**AIM OF THE TASK**. Your job is to give again, exactly and with no additions, the lines in the records below from the one with "Image resolution: width=419" through the one with "Given: Switch to the Indeling tab", both included. Omit the pictures.
-=-=-=-=-
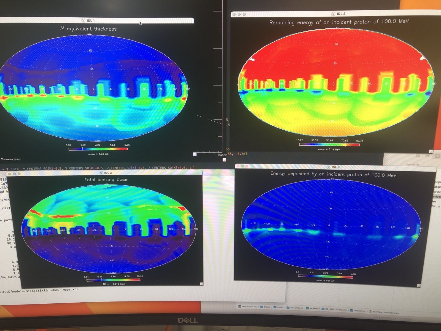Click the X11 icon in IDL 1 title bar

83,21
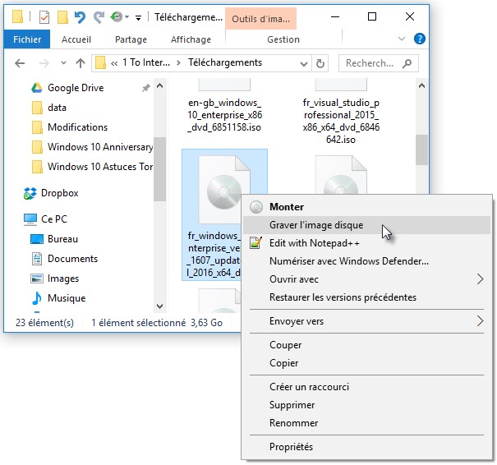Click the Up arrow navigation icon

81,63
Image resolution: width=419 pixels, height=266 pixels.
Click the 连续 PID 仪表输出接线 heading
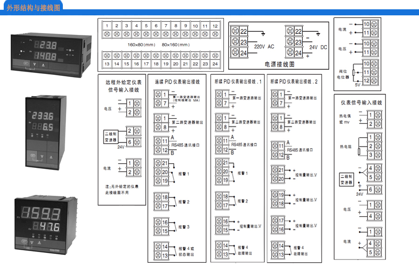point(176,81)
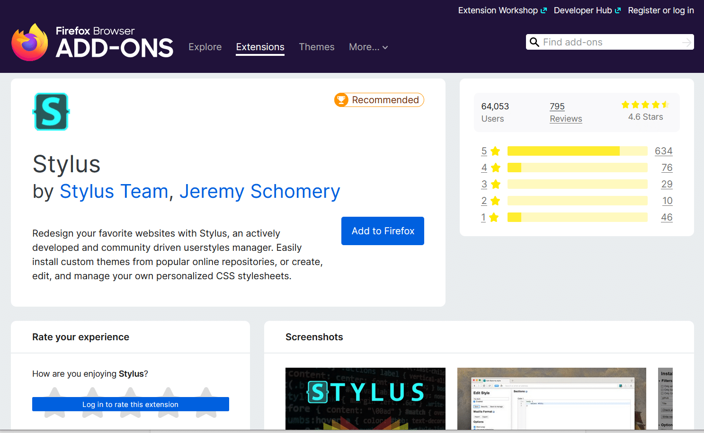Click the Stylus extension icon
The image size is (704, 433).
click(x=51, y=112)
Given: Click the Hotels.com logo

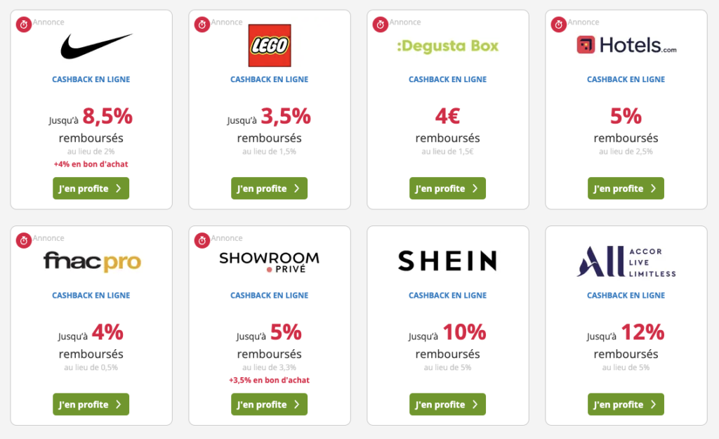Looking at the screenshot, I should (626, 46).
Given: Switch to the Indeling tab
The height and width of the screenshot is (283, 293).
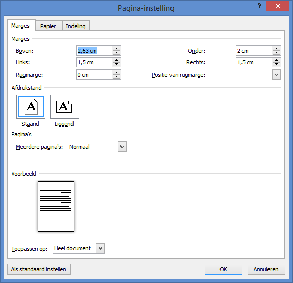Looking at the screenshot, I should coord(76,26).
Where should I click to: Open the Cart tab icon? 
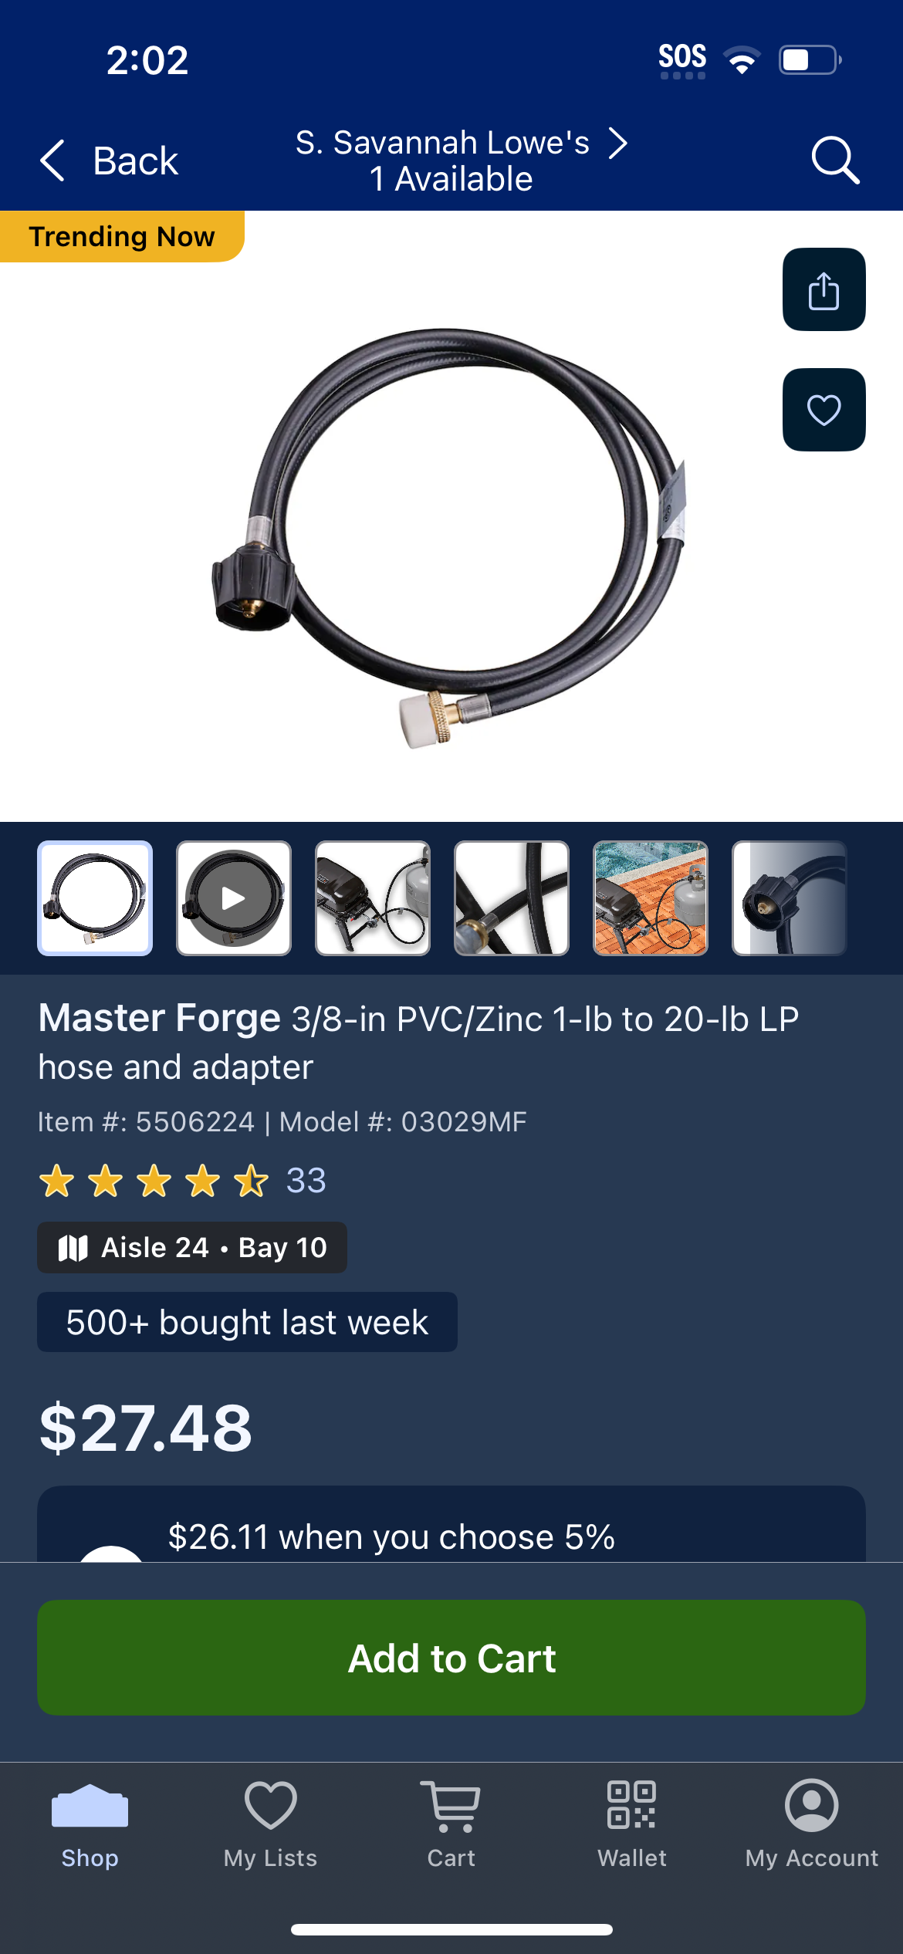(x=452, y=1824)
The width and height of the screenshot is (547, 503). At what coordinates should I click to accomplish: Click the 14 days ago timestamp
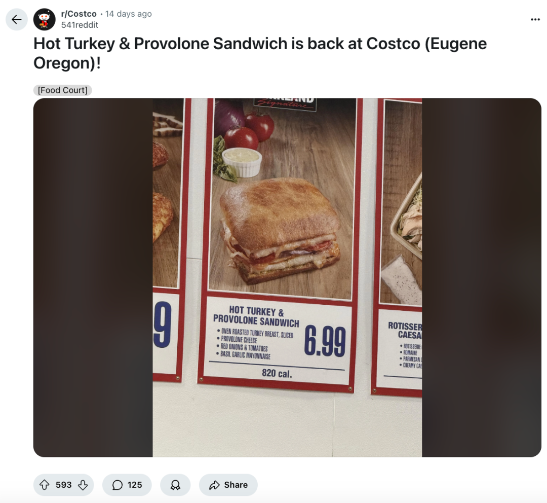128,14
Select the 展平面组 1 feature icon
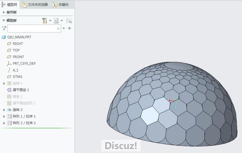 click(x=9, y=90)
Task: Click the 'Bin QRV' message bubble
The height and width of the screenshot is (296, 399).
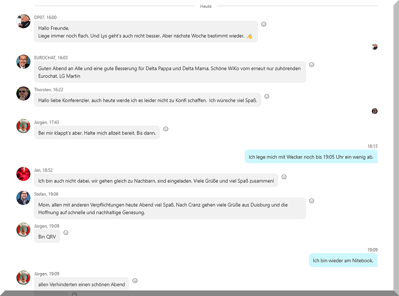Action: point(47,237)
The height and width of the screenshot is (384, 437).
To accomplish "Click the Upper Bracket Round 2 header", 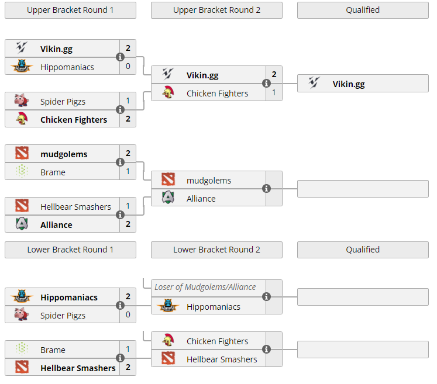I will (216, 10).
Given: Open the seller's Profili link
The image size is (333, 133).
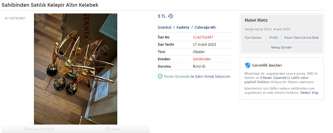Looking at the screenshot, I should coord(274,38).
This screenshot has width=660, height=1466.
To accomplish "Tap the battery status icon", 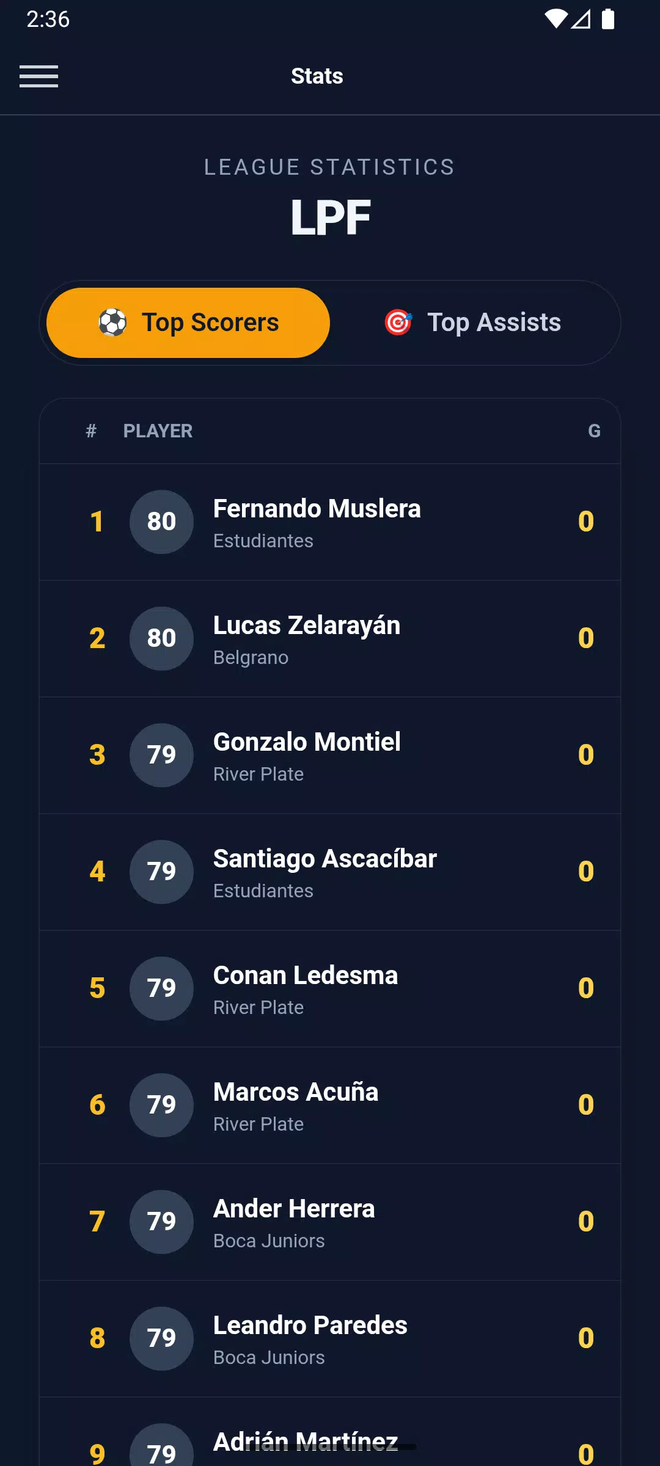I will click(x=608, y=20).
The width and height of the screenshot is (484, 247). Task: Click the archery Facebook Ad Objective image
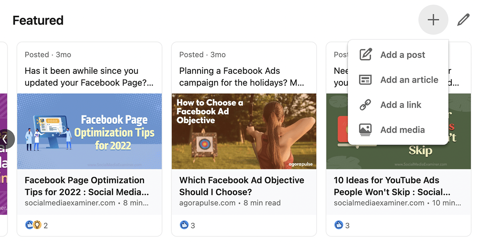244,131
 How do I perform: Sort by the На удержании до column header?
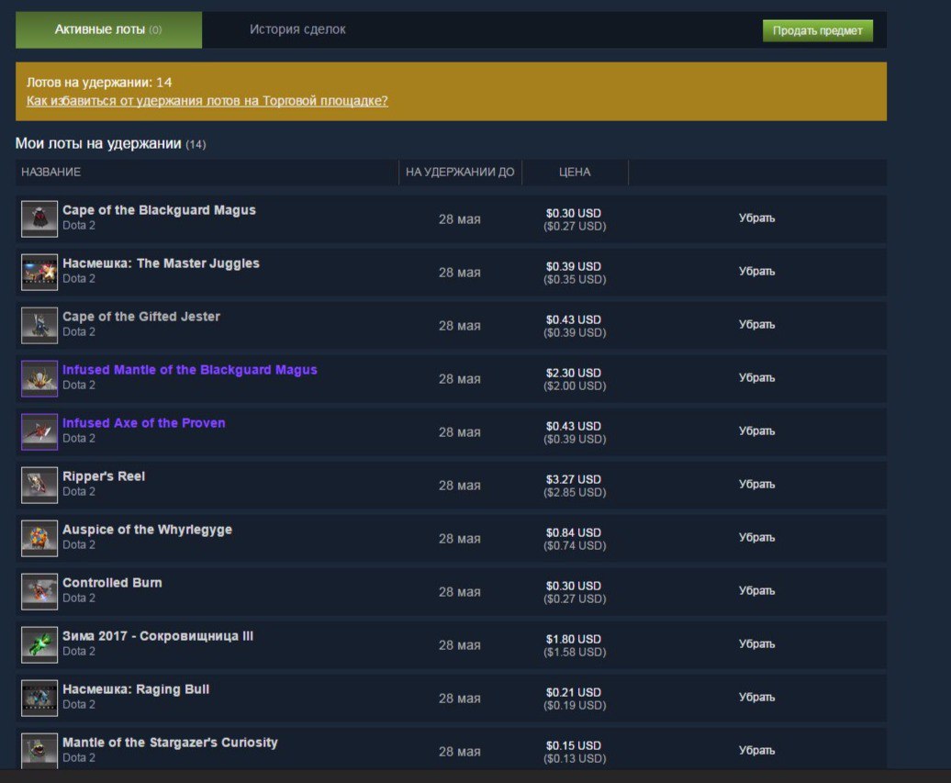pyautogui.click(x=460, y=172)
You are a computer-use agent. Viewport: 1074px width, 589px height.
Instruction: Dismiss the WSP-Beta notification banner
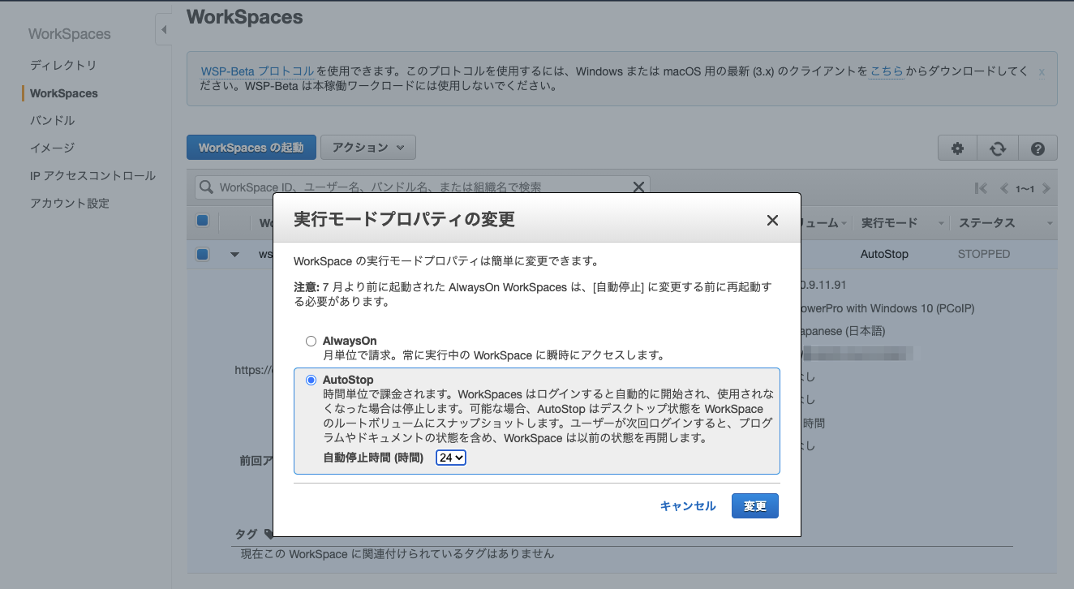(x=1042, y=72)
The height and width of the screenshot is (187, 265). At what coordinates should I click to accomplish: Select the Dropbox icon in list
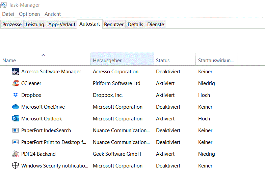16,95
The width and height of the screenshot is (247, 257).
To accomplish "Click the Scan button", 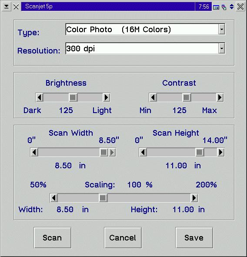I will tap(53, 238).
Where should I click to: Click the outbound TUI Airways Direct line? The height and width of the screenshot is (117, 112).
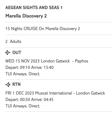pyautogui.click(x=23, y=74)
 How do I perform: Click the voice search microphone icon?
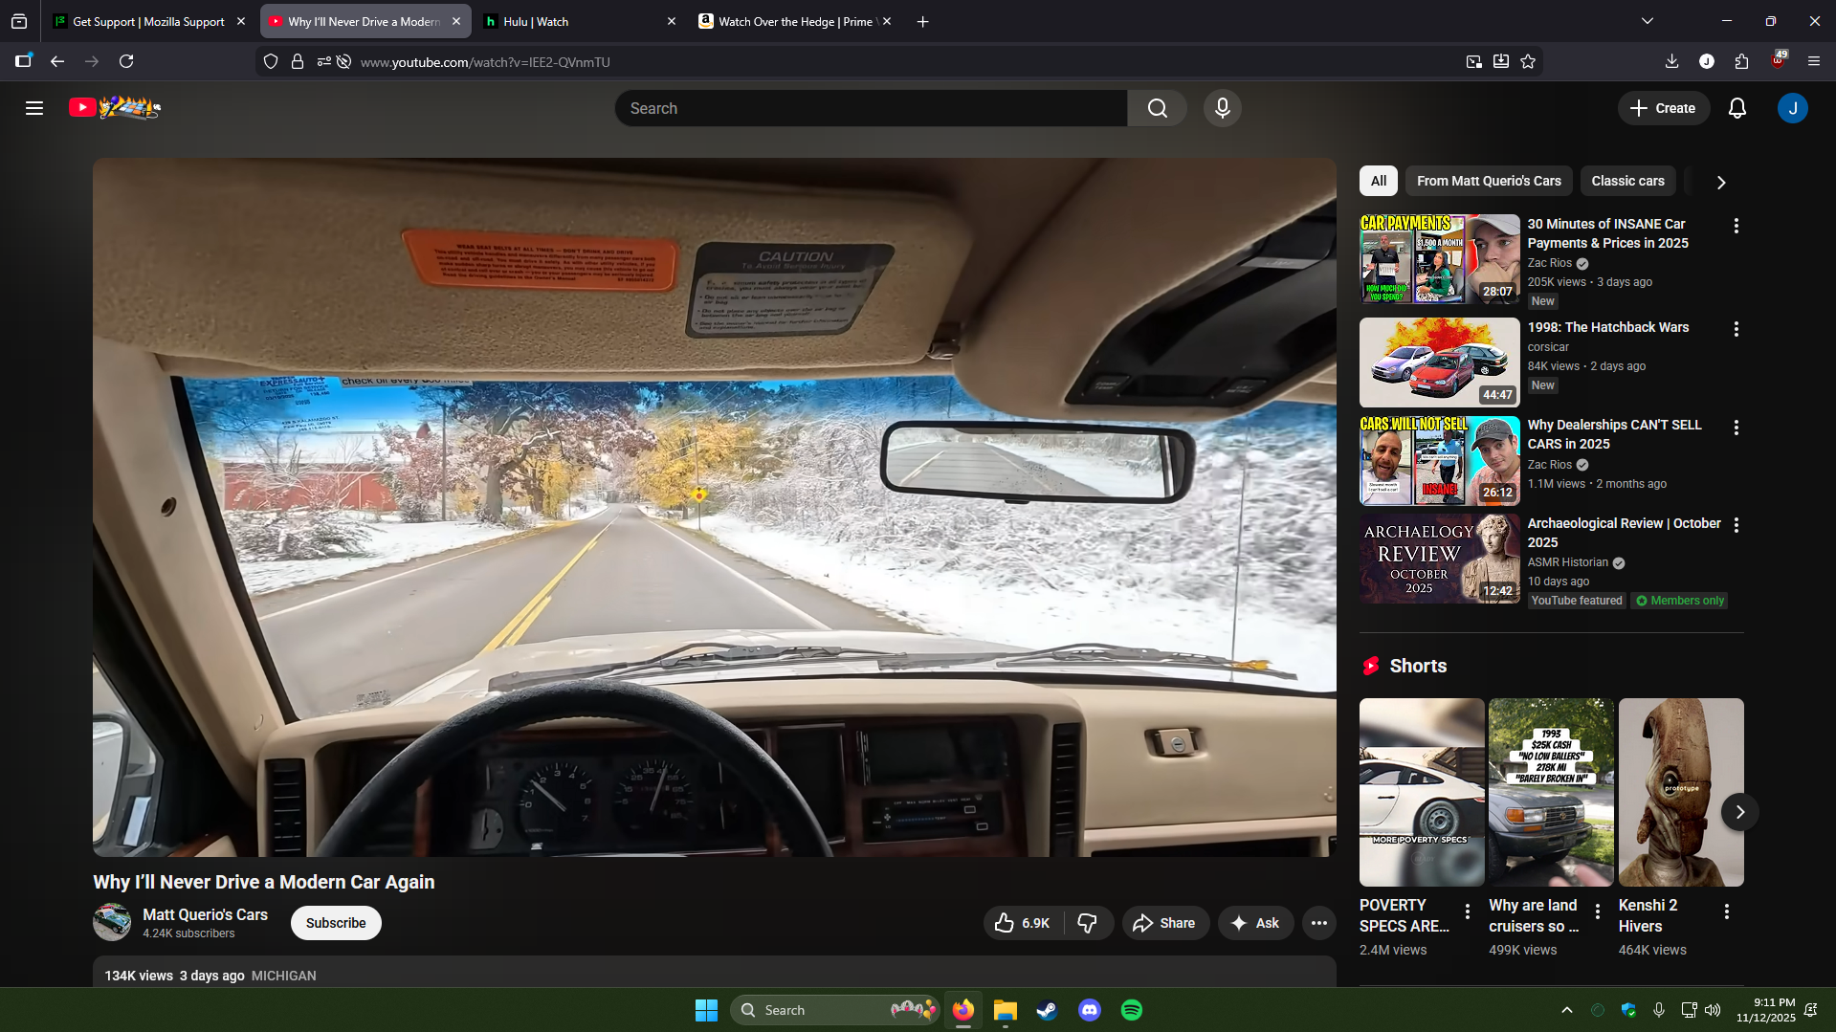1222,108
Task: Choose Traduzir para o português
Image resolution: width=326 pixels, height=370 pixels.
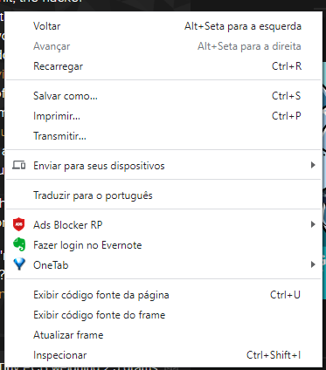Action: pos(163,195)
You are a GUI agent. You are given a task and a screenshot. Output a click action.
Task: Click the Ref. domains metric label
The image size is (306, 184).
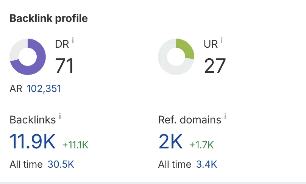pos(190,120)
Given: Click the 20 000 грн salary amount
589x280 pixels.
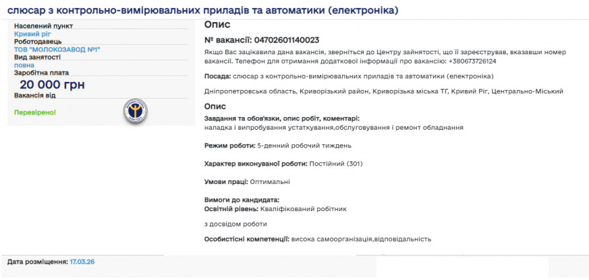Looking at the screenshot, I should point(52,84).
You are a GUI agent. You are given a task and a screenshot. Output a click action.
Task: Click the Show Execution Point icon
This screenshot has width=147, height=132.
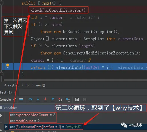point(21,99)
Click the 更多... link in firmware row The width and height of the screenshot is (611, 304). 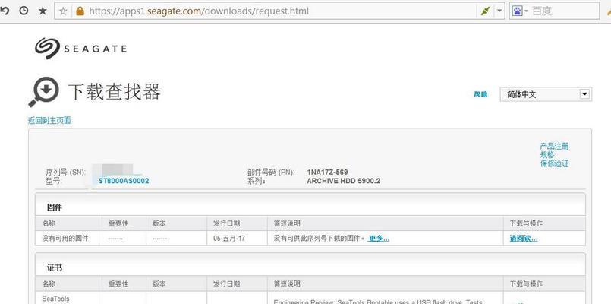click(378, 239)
-=-=-=-=-
**TASK RESULT**.
Image resolution: width=419 pixels, height=266 pixels.
Click the 连续 PID 仪表输出接线 heading
point(176,81)
Click the Stylus extension icon
The image size is (704, 433).
click(x=51, y=112)
Given: Click the Hotels.com logo

Looking at the screenshot, I should (626, 46).
Given: Switch to the Indeling tab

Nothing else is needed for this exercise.